閱讀節錄:
╔══
看來看去....我只知道他的眼睛和一般的布偶不同~
他的眼睛並不是粘在布偶上的唷!!
可能因此可以移動吧.....!

的確~日本的布偶還是比較讚...!!
是因為畫風的關係吧!!!
還有布偶本身的品質~

----------


## 狐狸

RACOON~
這個是KEMONO STUDIO的朋友~
http://kigu.lomo.jp/pics/index.html
給你吧!

----------


## racoon

挖啊啊啊~~

太感謝啦>____<~~

----------


## 野狼1991

哇哇~狐狸真會找阿~
我想找都還找不到阿~
謝謝阿~

----------


## 哈士奇

請問台中市的哪個書局能訂這種書阿?

----------


## 狐狸

> 請問台中市的哪個書局能訂這種書阿?


我也是住在台中市...不過台中市訂不到這本書XD

我是照托某隻獸去亞馬遜幫我訂的..
╚══
題目說明: 這段節錄中提到「日本的布偶還是比較讚」,請用一到三句話說明發文者認為的原因。 請只根據這段節錄作答。

清單摘錄:
╔══
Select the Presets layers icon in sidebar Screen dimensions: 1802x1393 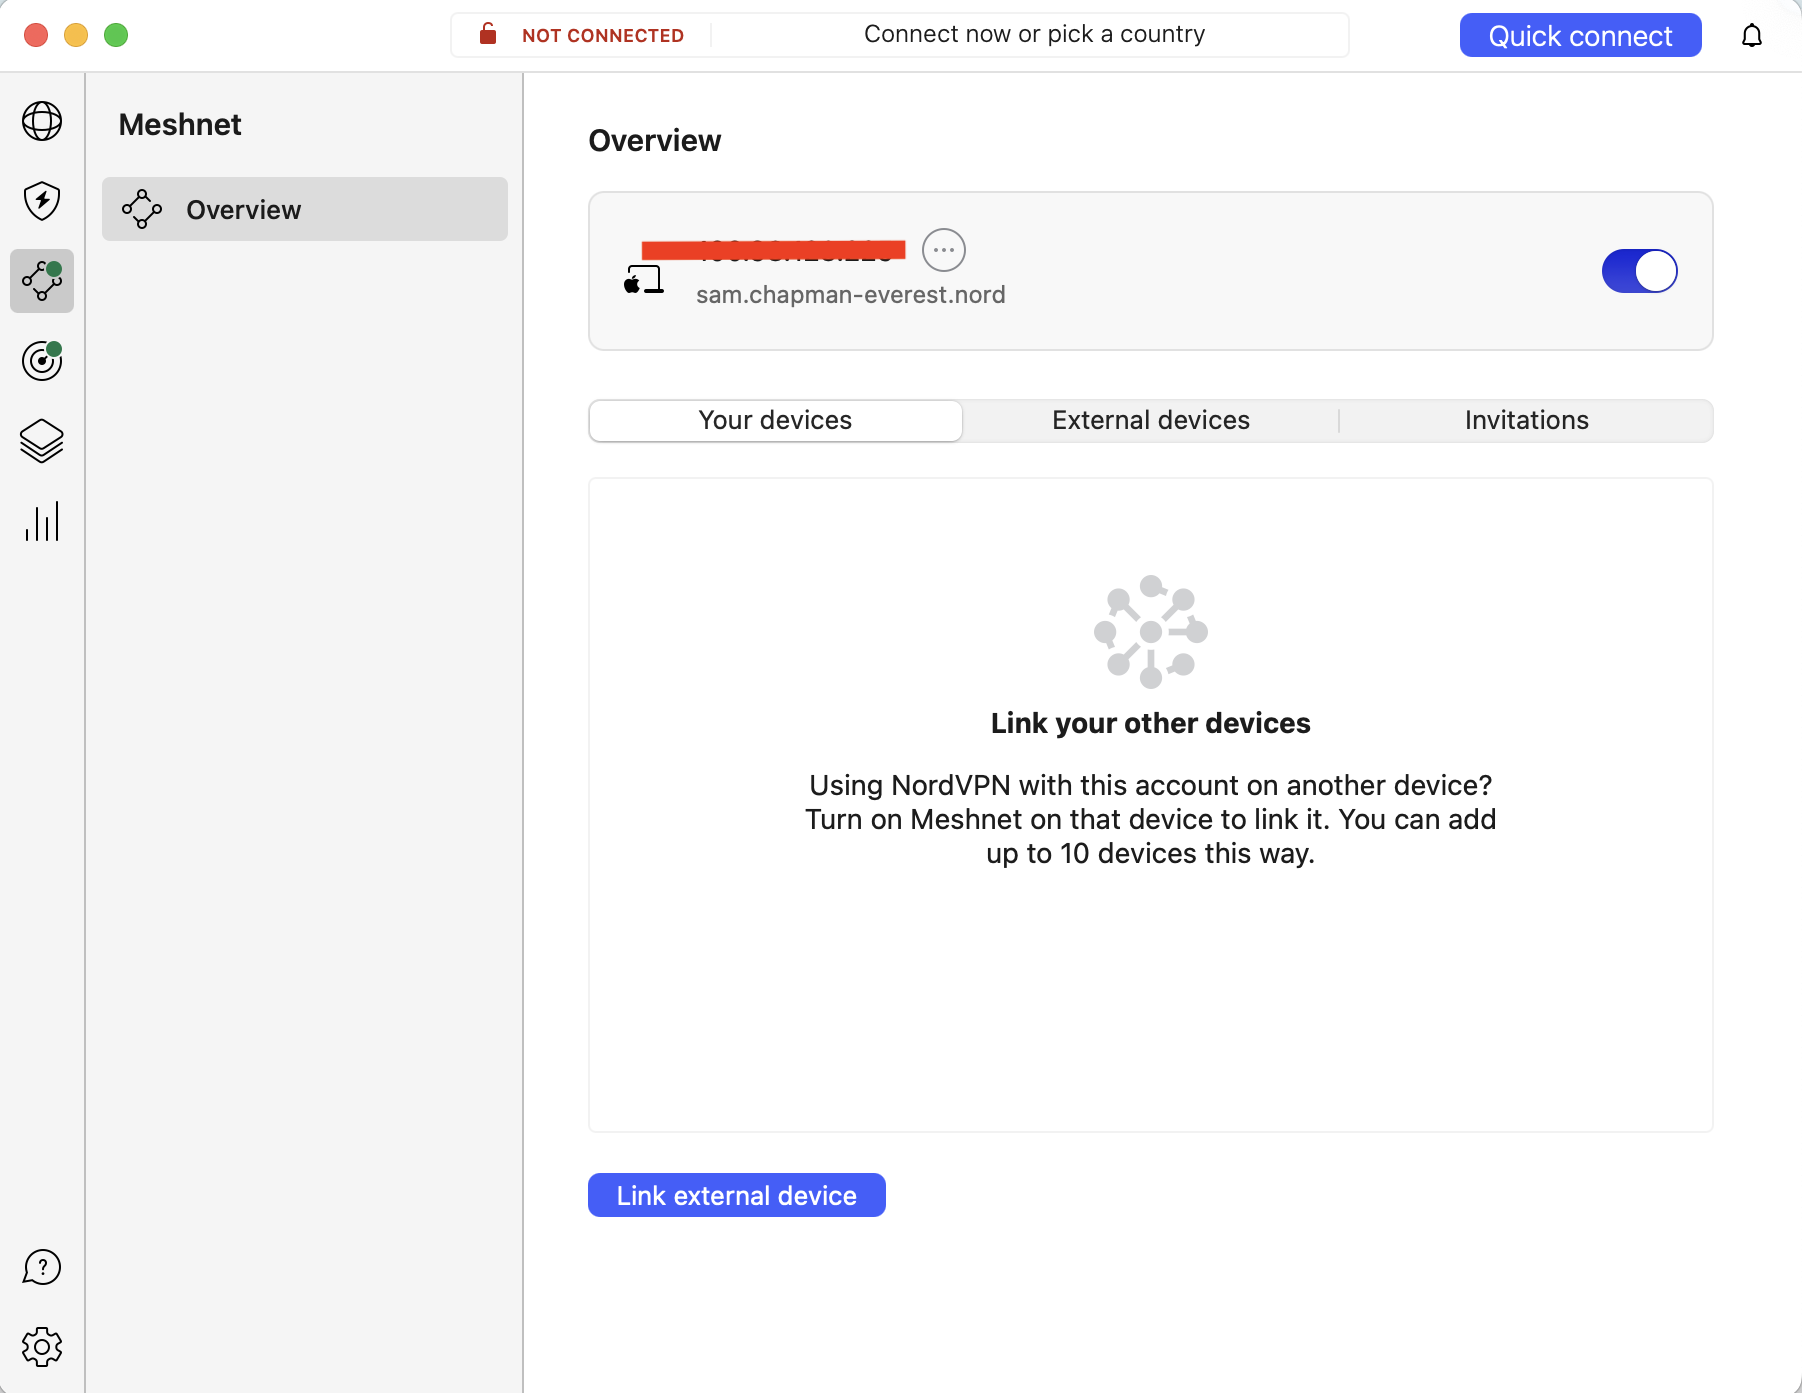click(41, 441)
╚══
╔══
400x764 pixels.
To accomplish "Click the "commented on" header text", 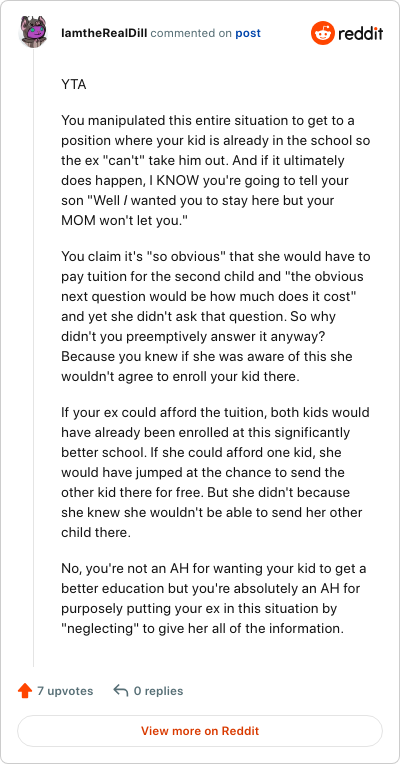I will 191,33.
╚══
解答示範: 發文者認為主要是畫風的關係。此外,布偶本身的品質也是原因之一。